CAA de LYON, 7ème chambre, 23/05/2024, 20LY02041, Inédit au recueil Lebon

Information de la jurisprudence
Date de décision23 mai 2024
Num20LY02041
JuridictionLyon
Formation7ème chambre
PresidentM. JOSSERAND-JAILLET
RapporteurM. Daniel JOSSERAND-JAILLET
CommissaireMme LE FRAPPER
AvocatsBORCHTCH

Vu la procédure suivante :


Procédure contentieuse antérieure


M. E... a demandé au tribunal administratif de Lyon d'annuler la décision du 3 octobre 2017 par laquelle la ministre des armées a rejeté sa demande de pension militaire d'invalidité.

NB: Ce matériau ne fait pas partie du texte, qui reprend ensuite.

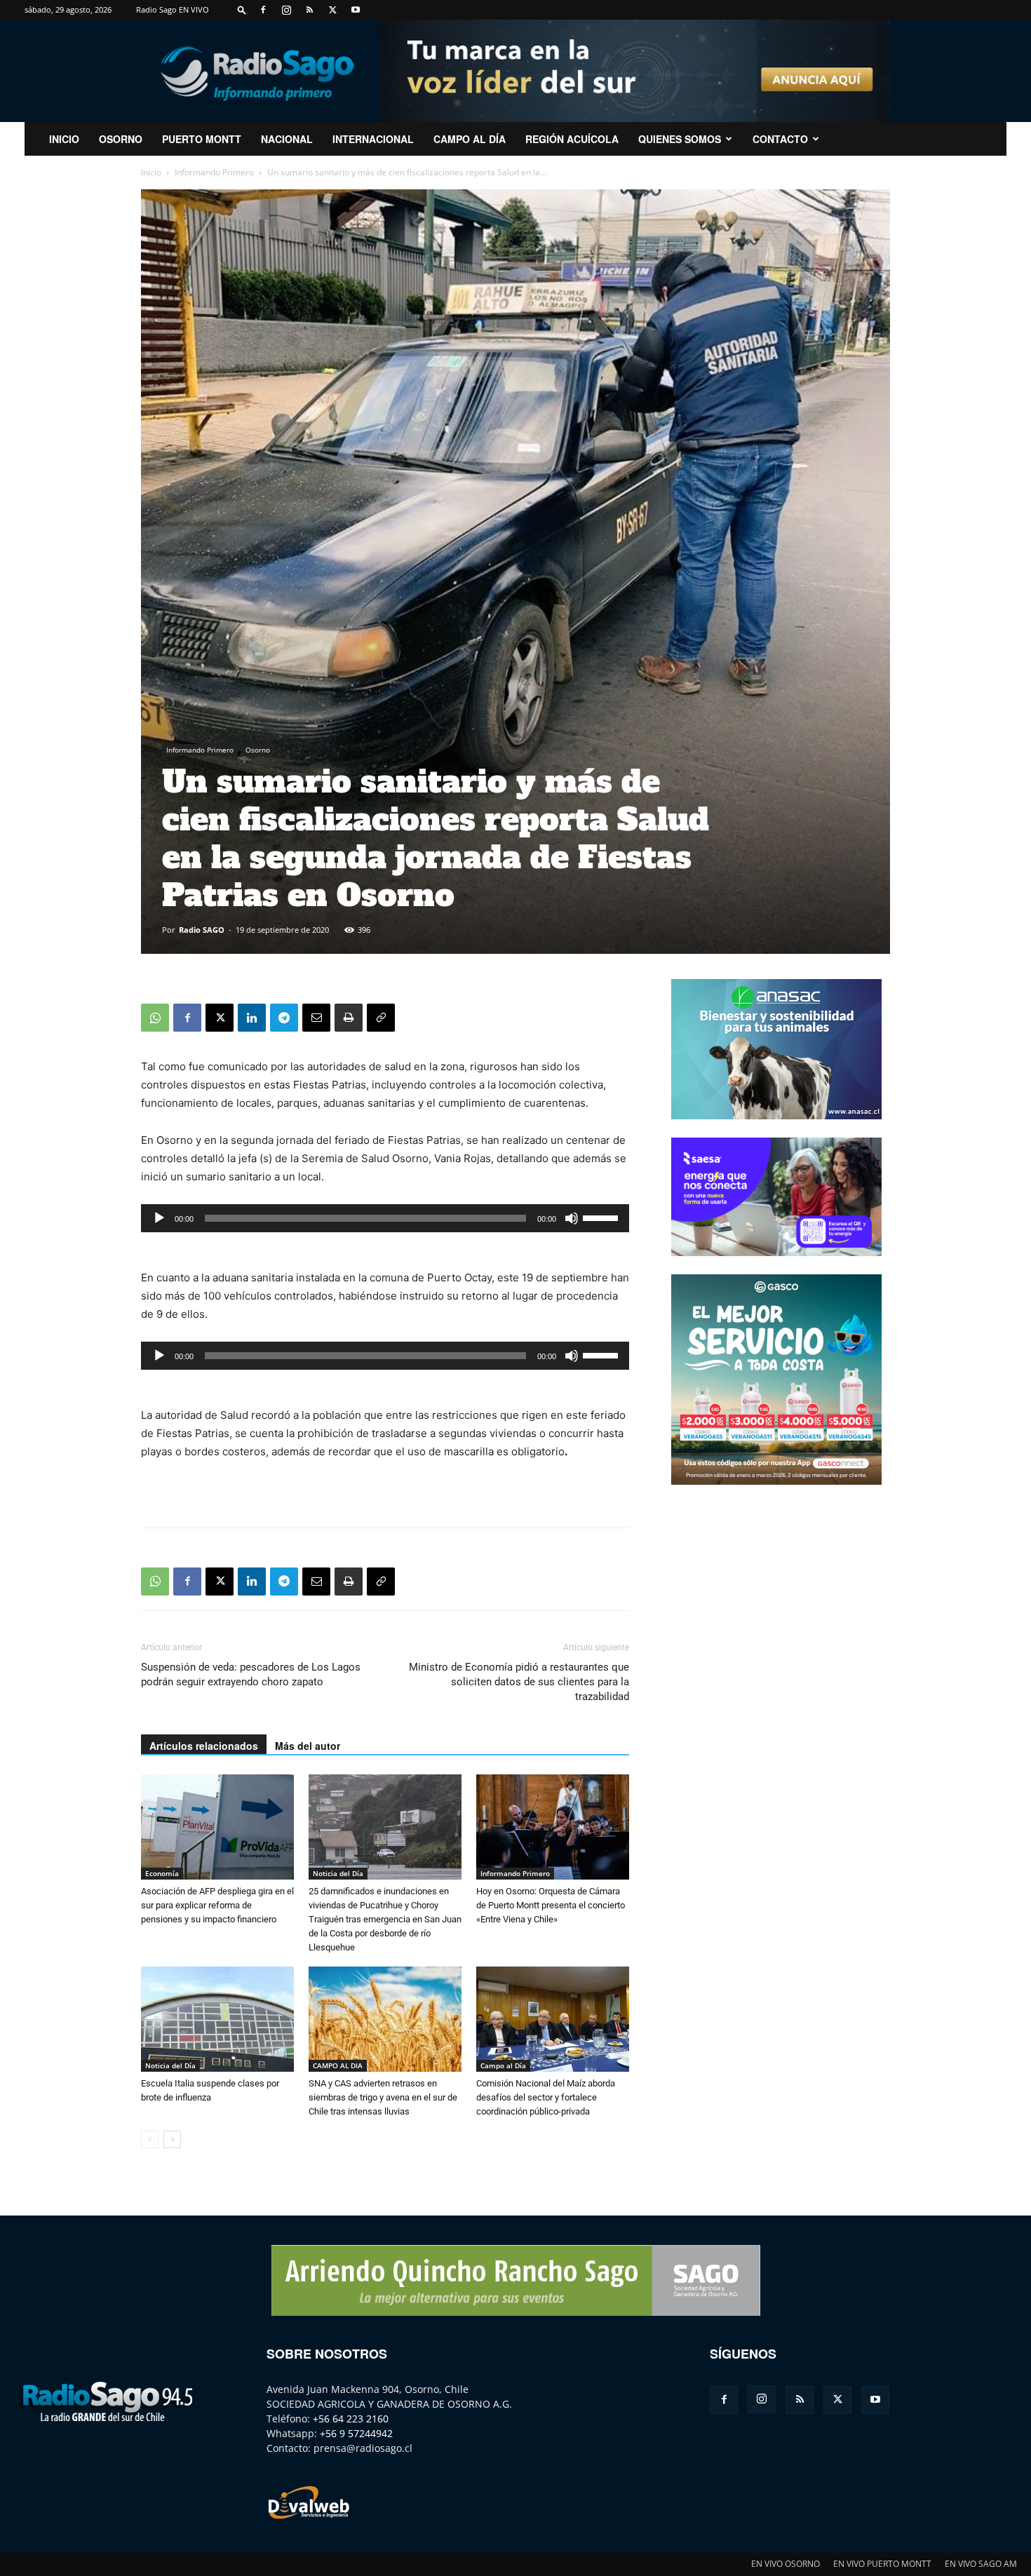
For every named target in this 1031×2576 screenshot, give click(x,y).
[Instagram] (286, 10)
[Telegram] (284, 1018)
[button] (241, 9)
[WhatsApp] (155, 1018)
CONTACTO (780, 139)
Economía (162, 1873)
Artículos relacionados (203, 1746)
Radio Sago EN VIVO (172, 9)
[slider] (602, 1216)
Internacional (373, 139)
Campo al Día (469, 139)
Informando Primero (214, 172)
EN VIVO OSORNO (785, 2564)
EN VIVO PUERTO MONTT (882, 2564)
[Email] (316, 1018)
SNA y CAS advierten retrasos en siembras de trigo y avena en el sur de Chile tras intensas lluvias (383, 2097)
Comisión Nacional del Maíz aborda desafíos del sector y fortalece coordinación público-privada (545, 2097)
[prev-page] (150, 2139)
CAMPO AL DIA (338, 2065)
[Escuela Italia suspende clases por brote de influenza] (217, 2019)
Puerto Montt (201, 139)
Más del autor (307, 1746)
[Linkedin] (252, 1018)
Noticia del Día (338, 1873)
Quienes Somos (679, 139)
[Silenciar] (572, 1218)
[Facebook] (263, 10)
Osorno (120, 139)
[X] (332, 10)
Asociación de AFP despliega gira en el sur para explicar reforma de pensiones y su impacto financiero (217, 1905)
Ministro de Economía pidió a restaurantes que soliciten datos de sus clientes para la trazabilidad (519, 1682)
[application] (385, 1218)
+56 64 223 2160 (351, 2418)
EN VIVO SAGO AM (981, 2564)
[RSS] (309, 10)
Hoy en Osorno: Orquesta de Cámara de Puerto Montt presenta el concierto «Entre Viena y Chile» (550, 1905)
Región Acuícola (572, 139)
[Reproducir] (159, 1218)
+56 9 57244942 (356, 2433)
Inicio (151, 172)
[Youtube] (355, 10)
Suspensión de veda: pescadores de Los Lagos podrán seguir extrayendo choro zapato (250, 1674)
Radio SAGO (201, 929)
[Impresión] (349, 1018)
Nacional (287, 139)
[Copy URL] (381, 1018)
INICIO (64, 139)
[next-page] (172, 2139)
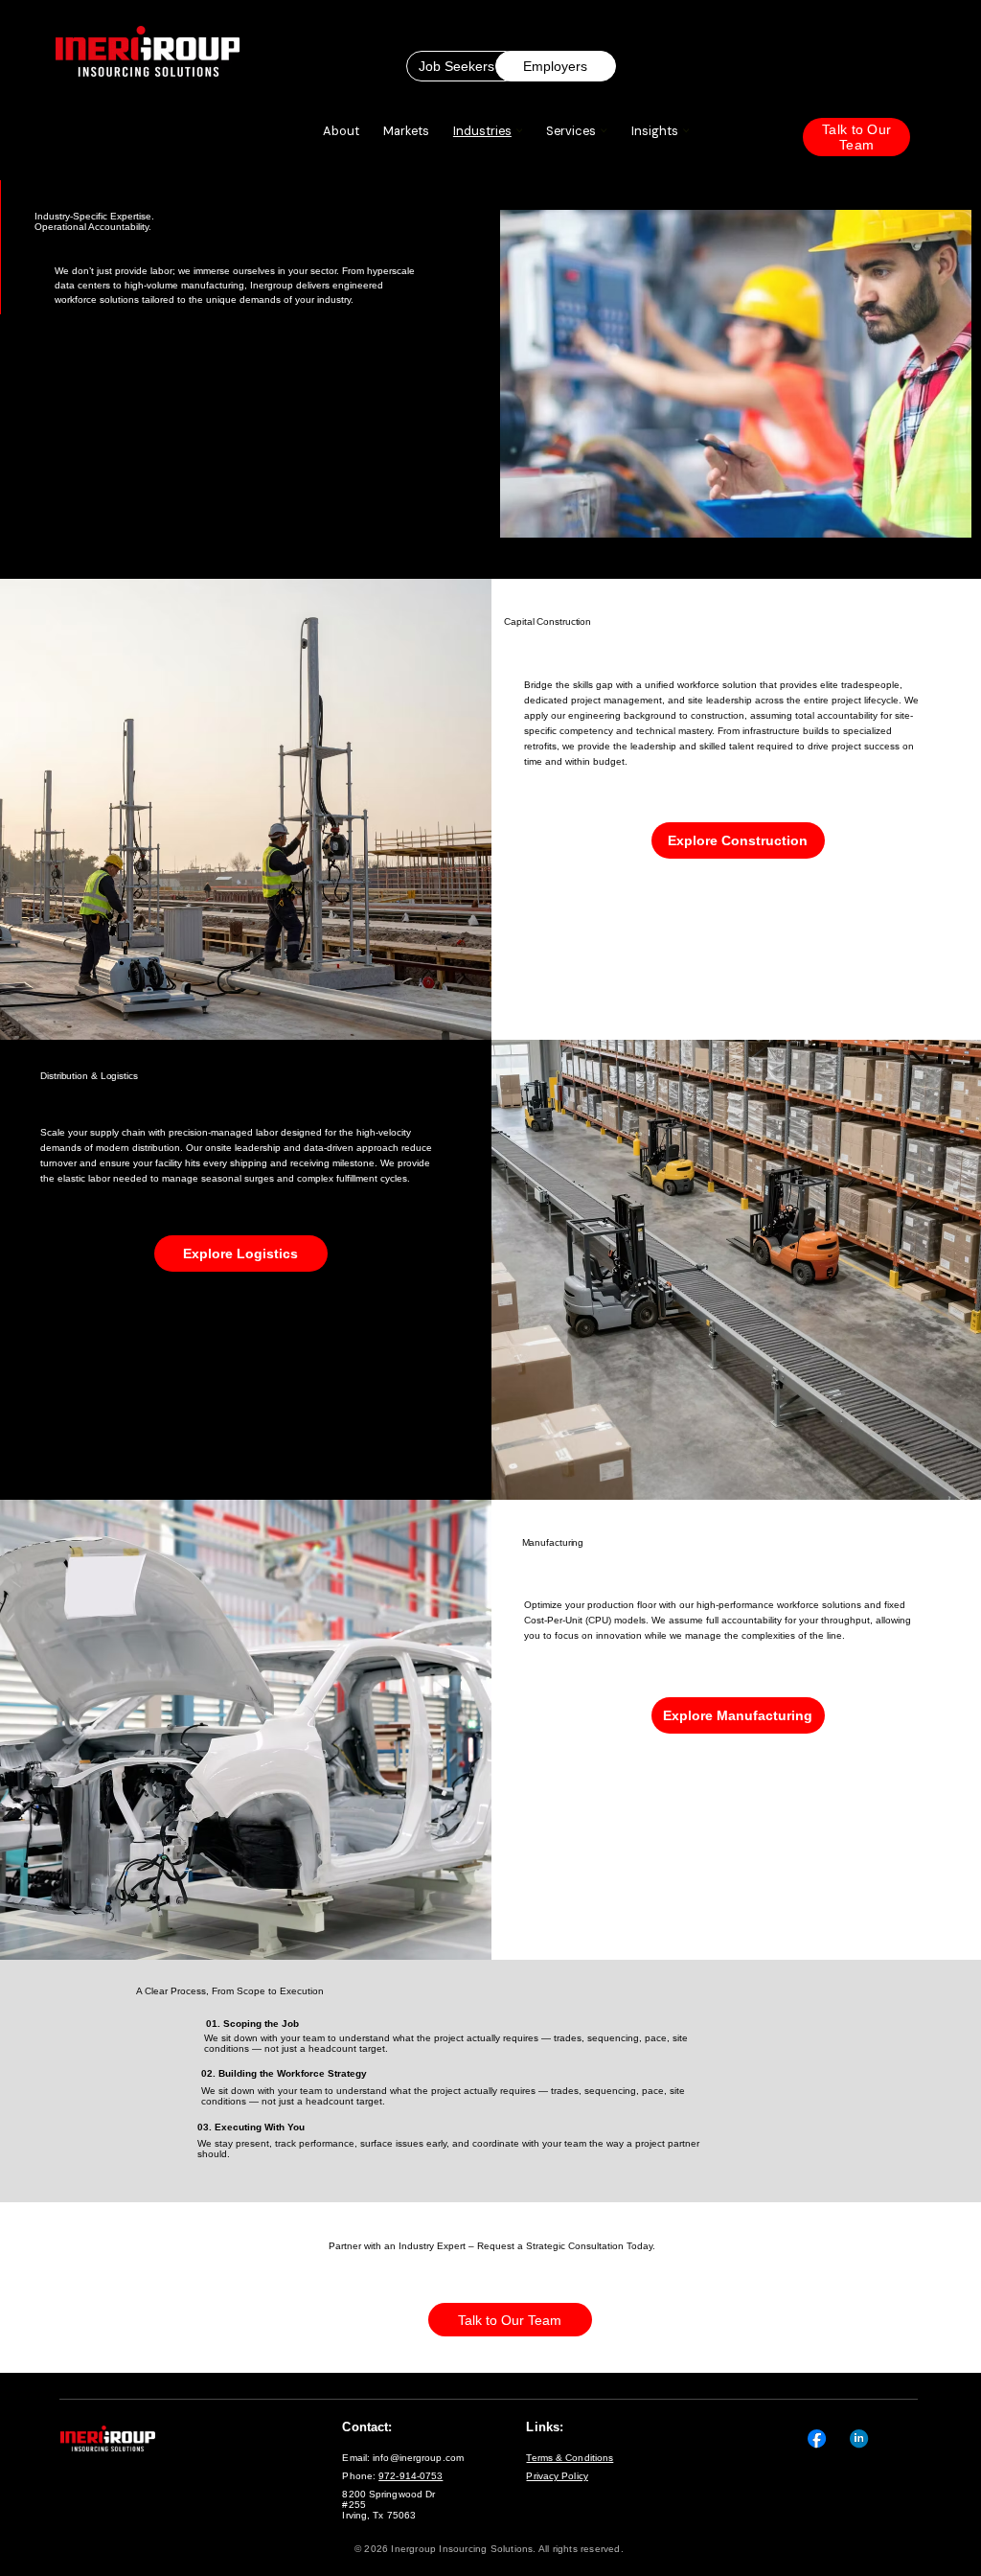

Par un jugement n° 1908888 du 27 mai 2020, le tribunal a rejeté sa demande.


Procédure devant la cour


La cour, par un arrêt avant dire droit no 20LY02041 du 31 mars 2022, a sursis à statuer sur les conclusions des parties et a ordonné une expertise aux fins de déterminer les caractéristiques et l'étiologie de la pathologie au titre de laquelle il sollicite l'attribution d'une pension d'invalidité et si elle trouve son origine, son déclenchement ou son aggravation dans les événements de service dont il fait état, et en tout état de cause le taux de l'invalidité en résultant.


Par une ordonnance du 8 avril 2022, le président de la cour a désigné le Dr A... en qualité d'expert. Par une ordonnance du 15 décembre 2022, le président de la cour a désigné le Dr D... en qualité de sapiteur.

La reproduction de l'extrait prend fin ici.